Twenty minutes later, we were driving through mountain roads toward Texas, the silence between us broken only by a playlist stuck on repeat—the same song for the third time, something about almost lovers that felt like being waterboarded with irony. His fingers drummed violently against the steering wheel as he stole glances at me, like I might evaporate if he didn't keep checking.
"That song again?" I finally said. "Really?"
His ears went nuclear. "Shuffle's broken."
"Brad, shuffle doesn't break in a way that plays one song on repeat unless—" The realization hit. "Oh my God. Did you make a playlist that's just the same song sixty times?"
"No." Beat. "Forty-seven times."
"That's psychotic."
"It helps me think."
"About what, your descent into madness?"
"You." The admission hung between us. "Us. This thing we're doing where we pretend it's still pretending even though we both know it's not."
My heart hammered, but before I could respond, he pulled into a parking lot. The sign read "Artisan Ice Cream Laboratory," and despite everything, I laughed.
"Ice cream? Really?"
"I researched unique date ideas," he admitted, then froze. "I mean, not date. This isn't—unless you want—"
"Brad." I touched his arm, feeling the tension there. "It's okay. Whatever this is, it's okay."

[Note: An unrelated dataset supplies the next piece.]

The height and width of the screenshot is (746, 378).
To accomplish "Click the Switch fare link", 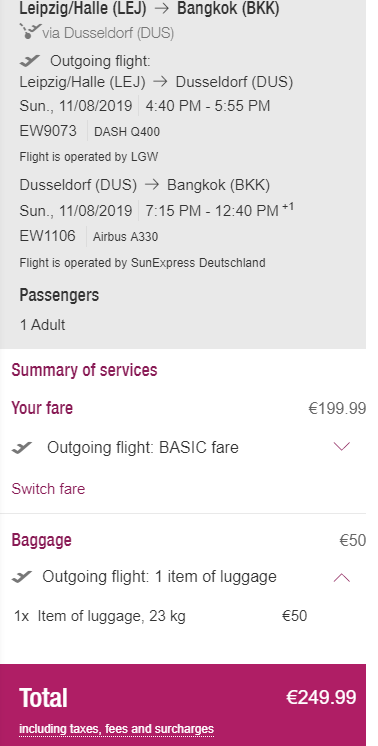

Inside, the workshop buzzed with couples wearing matching aprons, and the instructor automatically handed us "Team Sweetheart" name tags. Brad's expression was priceless—panic mixed with hope mixed with something that looked suspiciously like longing.
"We could leave," he offered halfheartedly.
"Don't you dare," I said, pinning the name tag to his chest with perhaps more contact than necessary. "You brought me here to make terrible ice cream, we're making terrible ice cream."
The competition brought out a side of Brad I'd only glimpsed—intensely focused but playful, his competitive nature channeled into perfecting flavor profiles. He studied temperature controls with scientific precision while I experimented with wild combinations, tossing in ingredients based on instinct rather than logic.
"Lavender doesn't go with cotton candy," he protested as I added another layer to our base.
"Says who? Have you tried it?"
"No, because I have functioning taste buds."
"Coward," I challenged, offering him a spoonful of our experimental mixture.
His expression as he tasted it was comedy gold—surprise, confusion, then grudging acceptance. "That's... actually not terrible."
"High praise from the culinary expert who once served Finn cereal for dinner three nights straight."
"That was strategic meal planning," he defended, but he was smiling now, really smiling, and my chest ached with how much I'd missed it.